Pennsylvania Investigates Department of Labor & Industry

Pennsylvania Auditor General Robert P. Casey Jr. says some employees of the state department responsible for worker safety and workers' compensation are guilty of flagrant abuses of funds.

In fact, claims Casey, top officials in the Ridge-Schweiker administration are guilty of "dereliction of duty" for allowing a Department of Labor & Industry (L&I) employee to spend nearly $200,000 of public money on inappropriate, unjustified and wasteful expenditures.

The "flagrant misuse of tax dollars" includes at least 1,000 personal cell phone calls to Montana, trips to casinos in Las Vegas and Atlantic City, four coat racks worth $1,300 and novelty clothing items that were given away to colleagues, friends and even a group of square dancers.

As a result of Casey's audit, this official - a former Monroe County commissioner who served as deputy secretary for Safety and Standards from July 2001 to March 2002 and director of the Bureau of Labor Law Compliance (BLLC) from 1995 to July 2001 - has been suspended without pay, but not fired.

"The flagrant misuse of tax dollars at the BLLC was allowed to continue unabated for over 3-1/2 years because top L&I officials and the comptroller's office responsible for auditing L&I did absolutely nothing to scrutinize, question or control the director's inappropriate purchases," Casey said. "The dereliction of duty that occurred at the highest levels of this administration is appalling."

Casey's audit found that the employee used his position of authority and a state credit card to promote a personal agenda, rather than to do his job, which was to enforce the state's prevailing wage law and other laws involving seasonal farm labor, child labor, occupational and industrial safety, unemployment compensation, workers' compensation and equal pay. "His disregard for the law, as well as for workers and taxpayers, was pervasive, brazen and arrogant," Casey said.

When Casey's office requested BLLC purchasing card records as part of the audit, the employee left his position and took a lower paying job as a BLLC inspector in northeastern Pennsylvania.

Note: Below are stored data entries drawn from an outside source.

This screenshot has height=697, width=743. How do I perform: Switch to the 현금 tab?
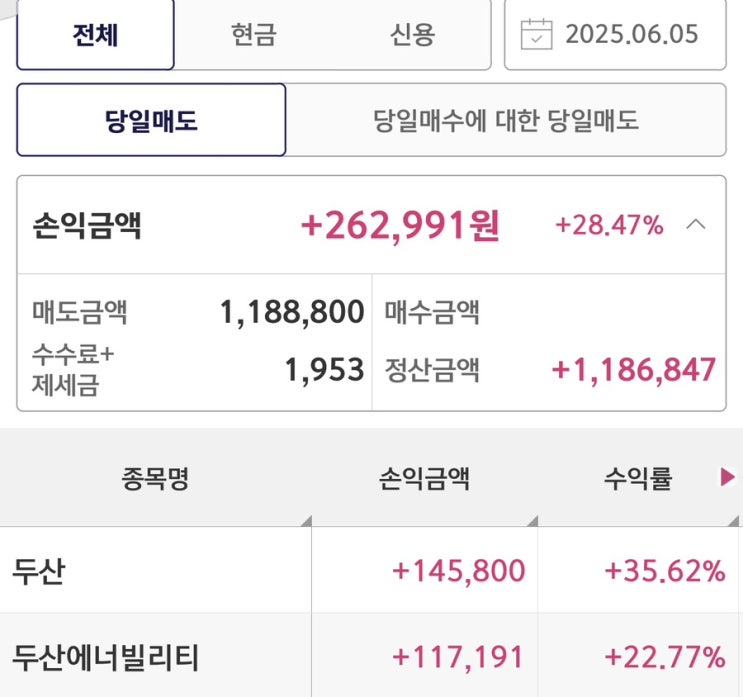coord(253,34)
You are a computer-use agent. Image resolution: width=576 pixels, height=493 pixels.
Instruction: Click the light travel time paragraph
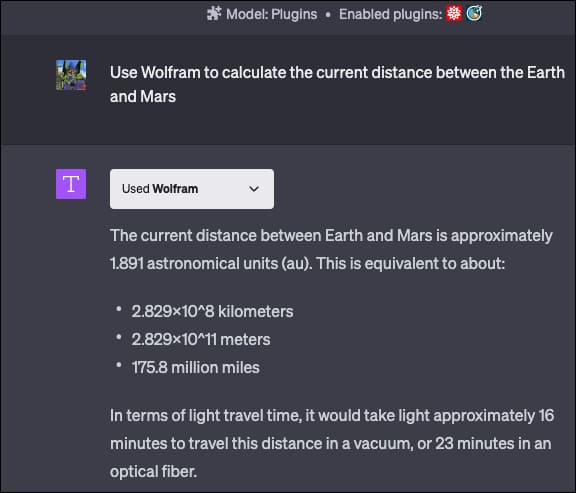click(332, 443)
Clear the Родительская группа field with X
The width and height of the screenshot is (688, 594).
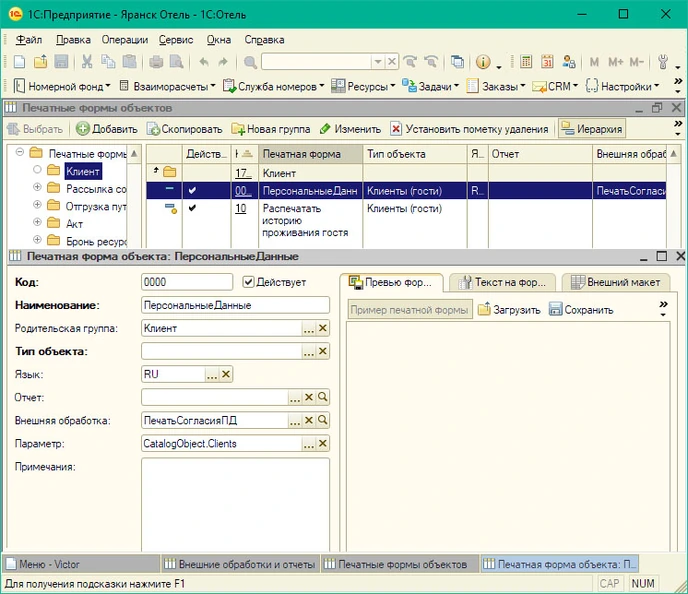click(x=323, y=328)
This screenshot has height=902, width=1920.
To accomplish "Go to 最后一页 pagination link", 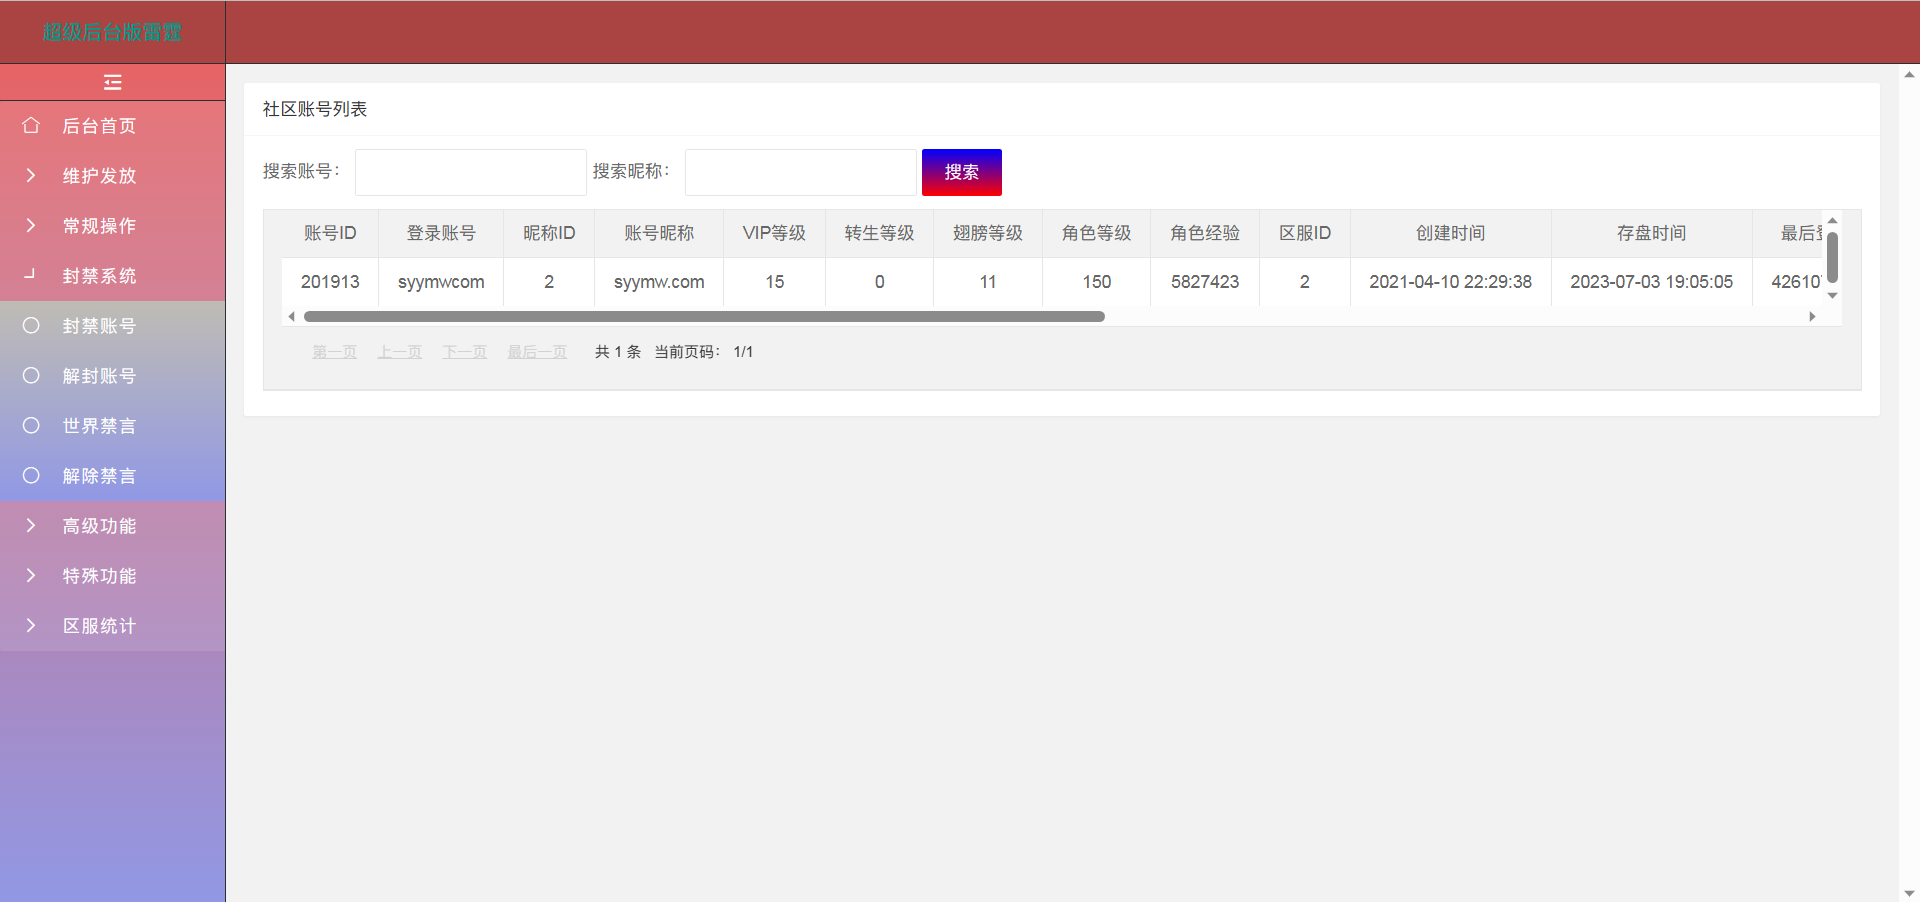I will (x=537, y=352).
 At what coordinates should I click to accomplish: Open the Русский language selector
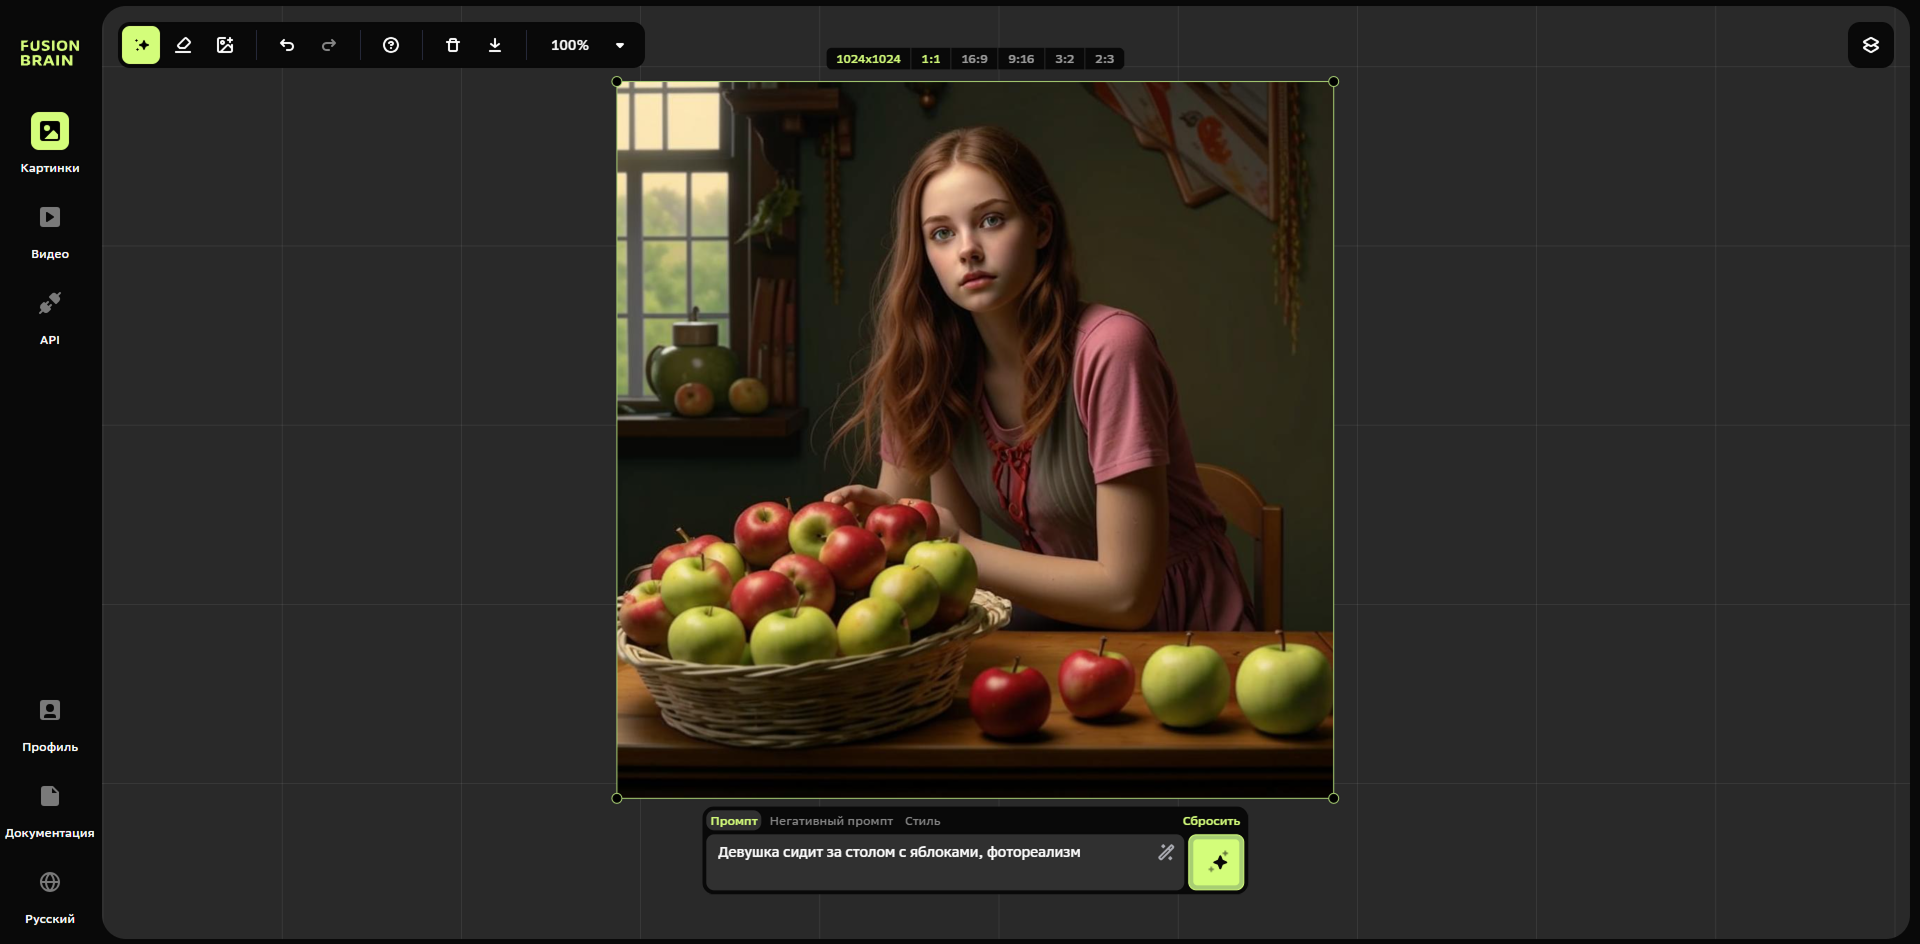[x=50, y=897]
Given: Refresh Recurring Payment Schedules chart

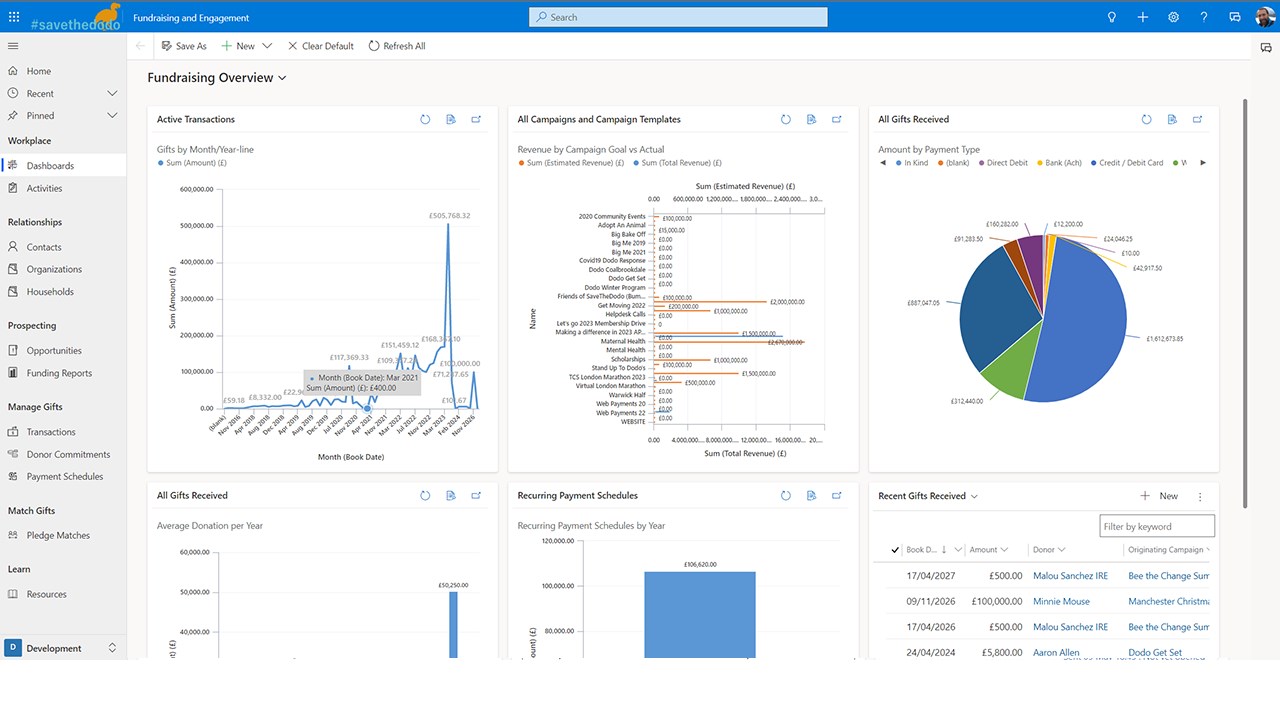Looking at the screenshot, I should point(786,495).
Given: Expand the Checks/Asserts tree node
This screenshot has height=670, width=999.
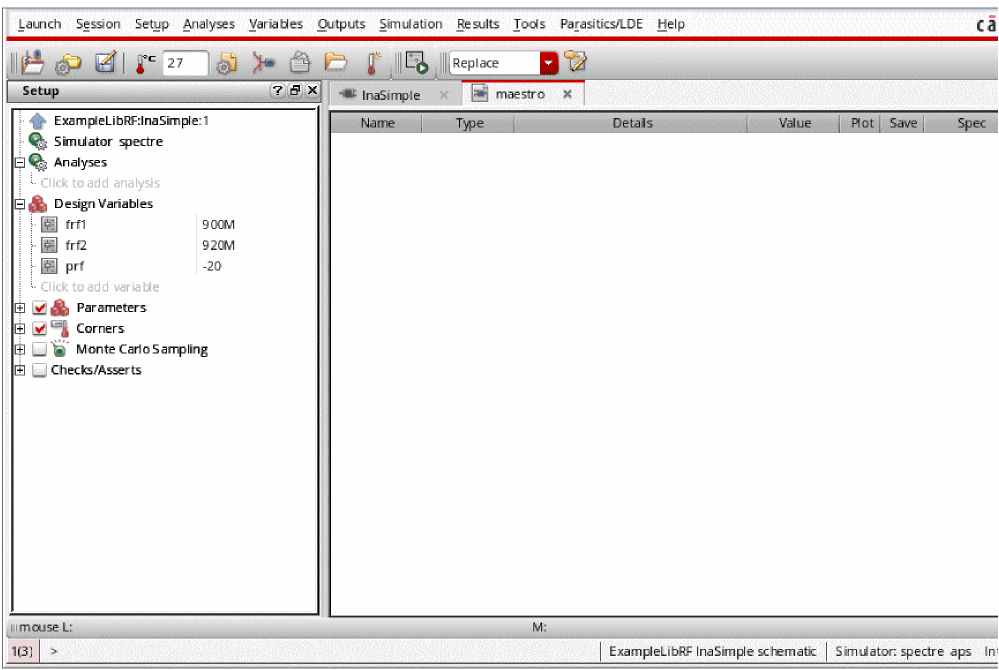Looking at the screenshot, I should pos(19,370).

Apparently, says Casey, his replacement isn't much better. The person who is now running the BLLC could not justify to auditors why he needed a Commonwealth van during a month-long trip to Florida, why he put 1,685 undocumented miles on a state van, and why he incurred any vehicle expenses without detailed records.

In response to Casey's audit, L&I reports that it is trying to fill a newly created position of "financial officer" for the BLLC. Casey said this can only be described as "way too little, too late."

The BLLC needs a complete overhaul, not just a financial officer, Casey said. "The audit findings concerning L&I's overall failure to manage BLLC, coupled with L&I's failure to address many of our findings and recommendations, cast doubt on L&I's willingness and ability to manage itself without firm direction from the Governor's Office and the General Assembly."

According to Casey, BLLC wasted nearly $200,000 through misuse and mismanagement of state purchasing cards. The inappropriate, unjustified and wasteful expenditures of Commonwealth funds included purchases of clothing, telecommunications equipment and services, computer equipment, travel, conferences and supplies.